▶ **EXERCISE DIRECTIONS**: Keep every character as it is and output all of the records.

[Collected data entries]
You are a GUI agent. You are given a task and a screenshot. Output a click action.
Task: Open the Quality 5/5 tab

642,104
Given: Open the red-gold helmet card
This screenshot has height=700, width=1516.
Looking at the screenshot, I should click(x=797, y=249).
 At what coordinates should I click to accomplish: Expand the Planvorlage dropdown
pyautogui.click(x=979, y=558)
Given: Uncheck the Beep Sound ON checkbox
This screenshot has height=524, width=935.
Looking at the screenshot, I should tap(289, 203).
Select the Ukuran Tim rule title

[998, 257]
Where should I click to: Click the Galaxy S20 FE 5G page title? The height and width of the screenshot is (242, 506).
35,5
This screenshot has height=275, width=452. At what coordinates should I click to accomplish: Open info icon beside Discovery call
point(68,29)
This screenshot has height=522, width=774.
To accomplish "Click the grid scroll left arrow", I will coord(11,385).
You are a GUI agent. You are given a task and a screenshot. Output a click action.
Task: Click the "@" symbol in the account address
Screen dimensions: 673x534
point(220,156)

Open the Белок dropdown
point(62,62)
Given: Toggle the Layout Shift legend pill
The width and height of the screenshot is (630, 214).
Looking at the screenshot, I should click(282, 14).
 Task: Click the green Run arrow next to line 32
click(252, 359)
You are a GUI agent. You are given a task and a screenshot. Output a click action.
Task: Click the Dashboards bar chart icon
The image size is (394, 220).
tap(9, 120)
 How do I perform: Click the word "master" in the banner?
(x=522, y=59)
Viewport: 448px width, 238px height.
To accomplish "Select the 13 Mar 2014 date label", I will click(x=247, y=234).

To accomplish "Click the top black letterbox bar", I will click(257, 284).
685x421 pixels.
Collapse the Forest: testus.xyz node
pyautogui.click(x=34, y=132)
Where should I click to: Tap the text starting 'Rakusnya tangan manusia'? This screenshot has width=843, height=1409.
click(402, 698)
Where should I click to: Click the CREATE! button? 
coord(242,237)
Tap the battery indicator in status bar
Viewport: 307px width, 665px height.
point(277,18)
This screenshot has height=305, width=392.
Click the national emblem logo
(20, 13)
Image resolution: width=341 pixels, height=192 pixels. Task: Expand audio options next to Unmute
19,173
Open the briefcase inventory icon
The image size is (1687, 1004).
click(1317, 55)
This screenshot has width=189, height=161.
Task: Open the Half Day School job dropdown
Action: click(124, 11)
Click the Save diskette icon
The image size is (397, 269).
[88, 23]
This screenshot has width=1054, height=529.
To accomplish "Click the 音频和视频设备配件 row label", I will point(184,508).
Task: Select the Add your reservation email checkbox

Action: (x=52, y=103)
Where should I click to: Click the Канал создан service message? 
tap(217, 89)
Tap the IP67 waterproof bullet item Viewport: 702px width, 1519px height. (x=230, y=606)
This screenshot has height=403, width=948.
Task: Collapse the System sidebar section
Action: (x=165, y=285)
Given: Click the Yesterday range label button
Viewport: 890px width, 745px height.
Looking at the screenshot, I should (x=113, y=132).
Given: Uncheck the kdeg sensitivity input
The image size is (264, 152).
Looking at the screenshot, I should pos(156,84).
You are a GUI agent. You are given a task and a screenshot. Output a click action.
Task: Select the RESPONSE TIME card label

▶ **RESULT OF THIS TASK**:
You are a GUI agent. You are given a task and a screenshot. Output a click action.
Task: Open the Quality 5/5 tab

642,104
Given: Open the red-gold helmet card
This screenshot has height=700, width=1516.
Looking at the screenshot, I should click(x=797, y=249).
 At what coordinates should I click to accomplish: Expand the Planvorlage dropdown
pyautogui.click(x=979, y=558)
Given: Uncheck the Beep Sound ON checkbox
This screenshot has height=524, width=935.
Looking at the screenshot, I should tap(289, 203).
Select the Ukuran Tim rule title

[998, 257]
Where should I click to: Click the Galaxy S20 FE 5G page title? The height and width of the screenshot is (242, 506).
35,5
This screenshot has height=275, width=452. At what coordinates should I click to accomplish: Open info icon beside Discovery call
point(68,29)
This screenshot has height=522, width=774.
To accomplish "Click the grid scroll left arrow", I will coord(11,385).
You are a GUI agent. You are given a task and a screenshot. Output a click action.
Task: Click the "@" symbol in the account address
Screen dimensions: 673x534
point(220,156)

Open the Белок dropdown
point(62,62)
Given: Toggle the Layout Shift legend pill
The width and height of the screenshot is (630, 214).
Looking at the screenshot, I should click(282, 14).
 Task: Click the green Run arrow next to line 32
click(252, 359)
You are a GUI agent. You are given a task and a screenshot. Output a click action.
Task: Click the Dashboards bar chart icon
The image size is (394, 220).
tap(9, 120)
 How do I perform: Click the word "master" in the banner?
(x=522, y=59)
Viewport: 448px width, 238px height.
To accomplish "Select the 13 Mar 2014 date label", I will click(x=247, y=234).

To accomplish "Click the top black letterbox bar", I will click(257, 284).
685x421 pixels.
Collapse the Forest: testus.xyz node
pyautogui.click(x=34, y=132)
Where should I click to: Tap the text starting 'Rakusnya tangan manusia'? This screenshot has width=843, height=1409.
click(402, 698)
Where should I click to: Click the CREATE! button? 
coord(242,237)
Tap the battery indicator in status bar
Viewport: 307px width, 665px height.
point(277,18)
This screenshot has height=305, width=392.
Click the national emblem logo
(20, 13)
Image resolution: width=341 pixels, height=192 pixels. Task: Expand audio options next to Unmute
19,173
Open the briefcase inventory icon
The image size is (1687, 1004).
click(1317, 55)
This screenshot has width=189, height=161.
Task: Open the Half Day School job dropdown
Action: click(124, 11)
Click the Save diskette icon
The image size is (397, 269).
[88, 23]
This screenshot has width=1054, height=529.
To accomplish "Click the 音频和视频设备配件 row label", I will point(184,508).
Task: Select the Add your reservation email checkbox

Action: (x=52, y=103)
Where should I click to: Click the Канал создан service message? 
tap(217, 89)
Tap the IP67 waterproof bullet item Viewport: 702px width, 1519px height. (x=230, y=606)
This screenshot has height=403, width=948.
Task: Collapse the System sidebar section
Action: (x=165, y=285)
Given: Click the Yesterday range label button
Viewport: 890px width, 745px height.
Looking at the screenshot, I should (x=113, y=132).
Given: Uncheck the kdeg sensitivity input
The image size is (264, 152).
Looking at the screenshot, I should pos(156,84).
You are a GUI agent. You are given a task and a screenshot. Output a click action.
Task: Select the RESPONSE TIME card label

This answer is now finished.